Aim of the exercise
Only the lines from the one with "Click the VIP Concert Tickets icon" to the end of the material should be reproduced, exactly and in full, both ends included.

Dataset content
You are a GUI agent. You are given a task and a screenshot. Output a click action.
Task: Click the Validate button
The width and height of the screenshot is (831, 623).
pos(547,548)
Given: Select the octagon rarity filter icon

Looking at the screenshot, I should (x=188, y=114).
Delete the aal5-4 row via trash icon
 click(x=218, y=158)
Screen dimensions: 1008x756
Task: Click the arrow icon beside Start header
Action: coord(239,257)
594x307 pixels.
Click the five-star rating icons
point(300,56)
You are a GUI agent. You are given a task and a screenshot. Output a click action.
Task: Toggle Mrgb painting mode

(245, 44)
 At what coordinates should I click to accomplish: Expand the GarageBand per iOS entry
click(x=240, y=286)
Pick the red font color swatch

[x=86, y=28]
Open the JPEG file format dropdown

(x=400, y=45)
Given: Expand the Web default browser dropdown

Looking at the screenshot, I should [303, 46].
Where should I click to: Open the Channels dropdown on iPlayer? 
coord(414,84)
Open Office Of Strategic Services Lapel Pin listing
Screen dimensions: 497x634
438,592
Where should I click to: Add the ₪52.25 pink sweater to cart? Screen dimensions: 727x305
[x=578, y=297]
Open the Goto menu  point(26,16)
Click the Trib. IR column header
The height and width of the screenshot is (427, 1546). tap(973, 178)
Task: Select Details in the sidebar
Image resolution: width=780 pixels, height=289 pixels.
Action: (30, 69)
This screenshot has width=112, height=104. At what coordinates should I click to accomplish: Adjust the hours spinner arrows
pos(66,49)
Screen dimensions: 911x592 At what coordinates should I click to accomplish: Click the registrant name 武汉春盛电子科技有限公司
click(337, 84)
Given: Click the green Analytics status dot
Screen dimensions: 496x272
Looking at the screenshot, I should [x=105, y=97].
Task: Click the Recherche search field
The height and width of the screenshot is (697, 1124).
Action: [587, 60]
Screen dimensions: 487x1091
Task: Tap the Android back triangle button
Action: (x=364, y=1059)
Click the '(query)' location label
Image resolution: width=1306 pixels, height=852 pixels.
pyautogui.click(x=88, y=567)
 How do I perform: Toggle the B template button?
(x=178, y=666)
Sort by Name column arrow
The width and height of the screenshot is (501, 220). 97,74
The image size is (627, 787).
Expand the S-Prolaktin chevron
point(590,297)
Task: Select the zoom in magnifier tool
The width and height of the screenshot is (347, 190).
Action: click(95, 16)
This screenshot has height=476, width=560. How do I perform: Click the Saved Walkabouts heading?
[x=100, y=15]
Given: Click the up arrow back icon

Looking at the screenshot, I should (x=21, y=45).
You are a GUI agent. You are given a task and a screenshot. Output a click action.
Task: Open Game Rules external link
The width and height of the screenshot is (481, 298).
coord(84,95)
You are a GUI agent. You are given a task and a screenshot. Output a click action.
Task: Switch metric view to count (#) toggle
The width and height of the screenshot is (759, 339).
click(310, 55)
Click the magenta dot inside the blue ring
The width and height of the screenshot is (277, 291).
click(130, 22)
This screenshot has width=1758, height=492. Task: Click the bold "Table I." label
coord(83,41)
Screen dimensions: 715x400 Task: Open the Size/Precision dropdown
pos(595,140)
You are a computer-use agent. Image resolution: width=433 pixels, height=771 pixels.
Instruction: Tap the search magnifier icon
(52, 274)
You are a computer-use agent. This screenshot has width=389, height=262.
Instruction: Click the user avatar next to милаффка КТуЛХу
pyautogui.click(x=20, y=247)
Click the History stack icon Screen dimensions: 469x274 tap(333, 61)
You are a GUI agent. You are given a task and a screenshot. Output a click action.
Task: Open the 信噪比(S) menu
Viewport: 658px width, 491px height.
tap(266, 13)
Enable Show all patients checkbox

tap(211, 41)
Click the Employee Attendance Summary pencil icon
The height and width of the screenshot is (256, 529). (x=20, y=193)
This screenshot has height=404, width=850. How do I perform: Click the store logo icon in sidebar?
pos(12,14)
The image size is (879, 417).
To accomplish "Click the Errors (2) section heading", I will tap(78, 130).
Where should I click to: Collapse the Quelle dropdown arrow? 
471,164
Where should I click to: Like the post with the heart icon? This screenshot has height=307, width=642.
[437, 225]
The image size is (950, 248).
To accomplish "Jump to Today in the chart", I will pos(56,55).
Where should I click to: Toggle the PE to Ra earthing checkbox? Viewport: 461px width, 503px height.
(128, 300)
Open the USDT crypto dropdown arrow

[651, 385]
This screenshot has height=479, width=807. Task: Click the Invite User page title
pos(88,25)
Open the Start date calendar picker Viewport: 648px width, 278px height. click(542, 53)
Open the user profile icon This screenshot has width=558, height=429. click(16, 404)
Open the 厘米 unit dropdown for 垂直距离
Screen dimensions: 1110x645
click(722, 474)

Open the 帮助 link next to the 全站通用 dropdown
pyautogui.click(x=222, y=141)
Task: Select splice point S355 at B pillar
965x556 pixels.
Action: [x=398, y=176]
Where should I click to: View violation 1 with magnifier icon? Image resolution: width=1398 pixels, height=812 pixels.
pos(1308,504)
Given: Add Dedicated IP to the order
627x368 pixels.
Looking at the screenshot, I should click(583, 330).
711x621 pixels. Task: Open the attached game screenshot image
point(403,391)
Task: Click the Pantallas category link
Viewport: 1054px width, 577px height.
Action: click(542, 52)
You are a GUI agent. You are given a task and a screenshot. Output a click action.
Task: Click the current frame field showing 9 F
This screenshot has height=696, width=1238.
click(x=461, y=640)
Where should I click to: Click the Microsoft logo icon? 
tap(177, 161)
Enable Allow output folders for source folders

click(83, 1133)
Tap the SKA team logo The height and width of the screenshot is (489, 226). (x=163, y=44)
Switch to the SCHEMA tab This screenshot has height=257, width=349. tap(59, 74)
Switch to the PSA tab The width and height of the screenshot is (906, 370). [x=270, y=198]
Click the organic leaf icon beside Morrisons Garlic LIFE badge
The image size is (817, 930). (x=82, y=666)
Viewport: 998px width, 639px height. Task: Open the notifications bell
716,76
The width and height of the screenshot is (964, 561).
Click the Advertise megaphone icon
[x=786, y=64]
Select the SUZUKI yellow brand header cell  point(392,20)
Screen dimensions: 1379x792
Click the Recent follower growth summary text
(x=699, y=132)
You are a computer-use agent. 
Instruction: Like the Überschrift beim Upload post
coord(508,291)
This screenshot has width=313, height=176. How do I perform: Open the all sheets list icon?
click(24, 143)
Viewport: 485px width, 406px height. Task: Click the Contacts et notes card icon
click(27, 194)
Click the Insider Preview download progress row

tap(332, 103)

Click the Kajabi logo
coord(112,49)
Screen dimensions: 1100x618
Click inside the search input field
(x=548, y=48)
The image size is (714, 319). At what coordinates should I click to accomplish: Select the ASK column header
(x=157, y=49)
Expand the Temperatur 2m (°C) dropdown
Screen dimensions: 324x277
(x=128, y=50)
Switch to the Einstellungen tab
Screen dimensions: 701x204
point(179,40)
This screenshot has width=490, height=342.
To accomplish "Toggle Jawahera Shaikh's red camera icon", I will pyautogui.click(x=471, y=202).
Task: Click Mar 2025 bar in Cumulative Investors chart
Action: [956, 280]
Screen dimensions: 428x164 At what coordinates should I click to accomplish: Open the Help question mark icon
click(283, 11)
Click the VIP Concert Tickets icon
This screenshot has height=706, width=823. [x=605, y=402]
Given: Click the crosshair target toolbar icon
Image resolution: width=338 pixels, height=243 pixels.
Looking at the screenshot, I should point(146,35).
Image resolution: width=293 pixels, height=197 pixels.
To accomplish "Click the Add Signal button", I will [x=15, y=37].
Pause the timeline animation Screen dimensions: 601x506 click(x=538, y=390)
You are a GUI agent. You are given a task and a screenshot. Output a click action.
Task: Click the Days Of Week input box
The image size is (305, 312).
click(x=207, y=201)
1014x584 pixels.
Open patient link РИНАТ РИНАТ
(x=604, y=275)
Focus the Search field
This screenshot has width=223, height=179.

Exercise response
Click the VIP Concert Tickets icon
This screenshot has height=706, width=823. [x=605, y=402]
Given: Click the crosshair target toolbar icon
Image resolution: width=338 pixels, height=243 pixels.
Looking at the screenshot, I should point(146,35).
Image resolution: width=293 pixels, height=197 pixels.
To accomplish "Click the Add Signal button", I will [x=15, y=37].
Pause the timeline animation Screen dimensions: 601x506 click(x=538, y=390)
You are a GUI agent. You are given a task and a screenshot. Output a click action.
Task: Click the Days Of Week input box
The image size is (305, 312).
click(x=207, y=201)
1014x584 pixels.
Open patient link РИНАТ РИНАТ
(x=604, y=275)
Focus the Search field
This screenshot has width=223, height=179.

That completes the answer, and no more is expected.